The most prevalent ancestries are Russian (12.4%) and Iranian (10.2%). The most common countries of birth for foreign-born residents are Iran (28.6%) and the United Kingdom (8.6%).

==Education==
Beverly Glen is zoned to Los Angeles Unified School District schools. The neighborhood is jointly zoned to Warner Avenue Elementary School and Roscomare Road Elementary School.

In addition, the neighborhood is zoned to Emerson Middle School and University High School.

===Police service===
Los Angeles Police Department operates the West Los Angeles Community Police Station at 1663 Butler Avenue, 90025, serving the neighborhood.

==Parks and recreation==
Beverly Glen contains three sites operated by the City of Los Angeles Department of Recreation and Parks:
- Briarwood Park is an unstaffed park, open from dawn to dusk, and contains basketball courts and a children's play area.
- De Neve Square Park is a small unstaffed park, open from dawn to dusk, and contains benches.
- Beverly Glen Park is classified as a regional open space, as defined by the LA County Parks Department.
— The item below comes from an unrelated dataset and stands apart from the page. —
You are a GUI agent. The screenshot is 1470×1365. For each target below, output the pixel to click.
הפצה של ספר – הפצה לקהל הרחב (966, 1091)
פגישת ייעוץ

This space surrounds private residential property and a private dog park, Bel Air Ridge. Bel Air Ridge is often confused for Beverly Glen Park.

The community puts on a street fair each June and an annual garden walk and brunch. In 2001, the Beverly Glen farmers market was founded.

==Notable resident==
- Harlan Ellison, American writer who lived in Beverly Glen for over 50 years.